Ese día, llevé con orgullo la escarapela. Porque Francisco fue —y será— el argentino más grande de todos los tiempos. No por haber ocupado un trono, sino por haber caminado con sandalias el barro del mundo. Por haber abrazado el Evangelio sin filtros ni maquillajes. Por haber hecho de la ternura una forma de liderazgo.
Hoy el mundo entero lo llora. Pero también lo celebra. Porque su partida física no significa su ausencia. Al contrario: su voz sigue viva en quienes nos sentimos llamados a continuar su obra. Su ejemplo nos exige responsabilidad. Ya no es tiempo de admirarlo en pasado, sino de vivirlo en presente.El entonces cardenal Jorge Mario Bergoglio, antes de ser Sumo Pontífice, en 2008 (AP Photo/Pablo Leguizamon, File)
Francisco, rezamos por vos. Pero ahora, vos que estás tan cerca del Padre, rezá por nosotros. Ayudanos a no claudicar. A no caer en la indiferencia. A sostener el sueño de una humanidad más fraterna, más justa, más solidaria.

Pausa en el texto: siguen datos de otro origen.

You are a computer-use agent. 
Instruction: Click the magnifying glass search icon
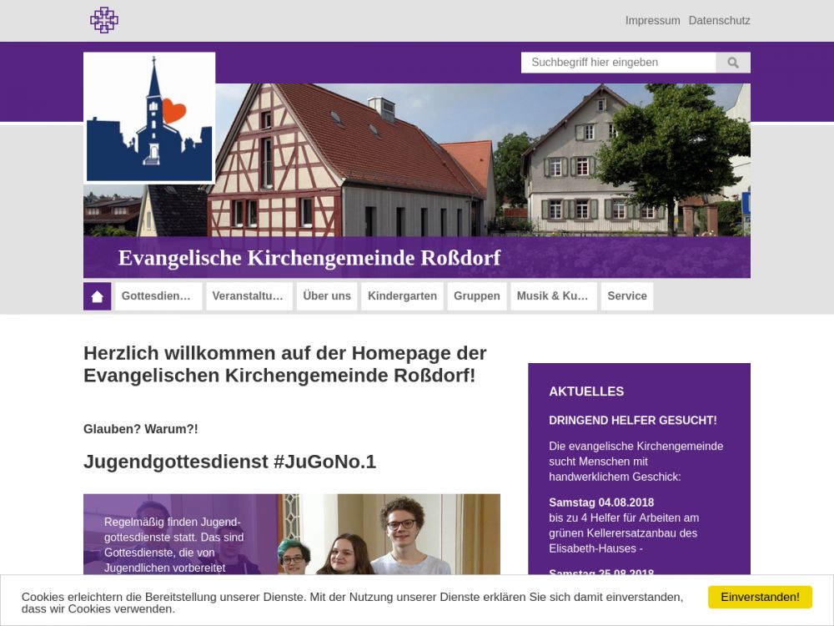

Gracias por tu vida, por tu testimonio, por tu dulzura, por tu firmeza, por tu amor sin condiciones. Gracias por habernos enseñado que la esperanza no se grita: se construye.
Hoy no te despedimos. Hoy renovamos nuestro compromiso. La cultura del encuentro sigue viva. Tu legado sigue latiendo. Y en lo personal, siento más que nunca el deber de continuar ese camino, con todos, entre todos. Como vos querías.